■ WHAT TO DO ■
The output is to match the entries below character for character.

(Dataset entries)
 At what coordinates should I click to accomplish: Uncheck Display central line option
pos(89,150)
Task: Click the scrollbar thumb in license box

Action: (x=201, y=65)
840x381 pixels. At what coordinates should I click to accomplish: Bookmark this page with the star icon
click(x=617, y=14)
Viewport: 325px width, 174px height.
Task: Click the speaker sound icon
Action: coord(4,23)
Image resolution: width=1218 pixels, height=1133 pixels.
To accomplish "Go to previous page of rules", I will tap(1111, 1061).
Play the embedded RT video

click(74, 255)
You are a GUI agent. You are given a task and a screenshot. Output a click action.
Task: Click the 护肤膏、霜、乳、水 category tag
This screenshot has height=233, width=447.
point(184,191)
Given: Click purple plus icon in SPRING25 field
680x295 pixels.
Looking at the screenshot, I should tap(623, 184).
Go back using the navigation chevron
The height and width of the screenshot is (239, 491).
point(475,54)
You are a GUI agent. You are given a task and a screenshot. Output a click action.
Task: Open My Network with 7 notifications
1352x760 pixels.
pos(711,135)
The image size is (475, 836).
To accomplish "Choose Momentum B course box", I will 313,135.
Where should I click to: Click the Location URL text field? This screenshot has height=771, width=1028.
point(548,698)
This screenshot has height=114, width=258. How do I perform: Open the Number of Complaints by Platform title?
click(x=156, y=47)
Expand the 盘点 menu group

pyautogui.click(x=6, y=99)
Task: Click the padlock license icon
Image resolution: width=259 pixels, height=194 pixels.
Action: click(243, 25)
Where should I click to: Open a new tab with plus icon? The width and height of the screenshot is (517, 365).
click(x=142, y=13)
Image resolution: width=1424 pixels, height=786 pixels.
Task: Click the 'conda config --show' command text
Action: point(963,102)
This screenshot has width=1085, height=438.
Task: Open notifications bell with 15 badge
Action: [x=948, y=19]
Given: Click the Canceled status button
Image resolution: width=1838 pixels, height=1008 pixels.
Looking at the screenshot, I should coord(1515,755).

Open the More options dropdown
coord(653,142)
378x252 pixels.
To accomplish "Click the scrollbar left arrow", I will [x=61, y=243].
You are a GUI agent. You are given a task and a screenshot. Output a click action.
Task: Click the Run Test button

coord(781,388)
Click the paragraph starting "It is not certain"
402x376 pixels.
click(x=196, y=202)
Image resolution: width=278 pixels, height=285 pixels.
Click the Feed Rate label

■ TASK OUTPUT ■
 At what coordinates should I click to accomplish: Uncheck Display central line option
pos(89,150)
Task: Click the scrollbar thumb in license box

Action: (x=201, y=65)
840x381 pixels. At what coordinates should I click to accomplish: Bookmark this page with the star icon
click(x=617, y=14)
Viewport: 325px width, 174px height.
Task: Click the speaker sound icon
Action: coord(4,23)
Image resolution: width=1218 pixels, height=1133 pixels.
To accomplish "Go to previous page of rules", I will tap(1111, 1061).
Play the embedded RT video

click(74, 255)
You are a GUI agent. You are given a task and a screenshot. Output a click action.
Task: Click the 护肤膏、霜、乳、水 category tag
This screenshot has height=233, width=447.
point(184,191)
Given: Click purple plus icon in SPRING25 field
680x295 pixels.
Looking at the screenshot, I should tap(623, 184).
Go back using the navigation chevron
The height and width of the screenshot is (239, 491).
point(475,54)
You are a GUI agent. You are given a task and a screenshot. Output a click action.
Task: Open My Network with 7 notifications
1352x760 pixels.
pos(711,135)
The image size is (475, 836).
To accomplish "Choose Momentum B course box", I will 313,135.
Where should I click to: Click the Location URL text field? This screenshot has height=771, width=1028.
point(548,698)
This screenshot has height=114, width=258. How do I perform: Open the Number of Complaints by Platform title?
click(x=156, y=47)
Expand the 盘点 menu group

pyautogui.click(x=6, y=99)
Task: Click the padlock license icon
Image resolution: width=259 pixels, height=194 pixels.
Action: click(243, 25)
Where should I click to: Open a new tab with plus icon? The width and height of the screenshot is (517, 365).
click(x=142, y=13)
Image resolution: width=1424 pixels, height=786 pixels.
Task: Click the 'conda config --show' command text
Action: point(963,102)
This screenshot has width=1085, height=438.
Task: Open notifications bell with 15 badge
Action: [x=948, y=19]
Given: Click the Canceled status button
Image resolution: width=1838 pixels, height=1008 pixels.
Looking at the screenshot, I should coord(1515,755).

Open the More options dropdown
coord(653,142)
378x252 pixels.
To accomplish "Click the scrollbar left arrow", I will [x=61, y=243].
You are a GUI agent. You are given a task and a screenshot. Output a click action.
Task: Click the Run Test button

coord(781,388)
Click the paragraph starting "It is not certain"
402x376 pixels.
click(x=196, y=202)
Image resolution: width=278 pixels, height=285 pixels.
Click the Feed Rate label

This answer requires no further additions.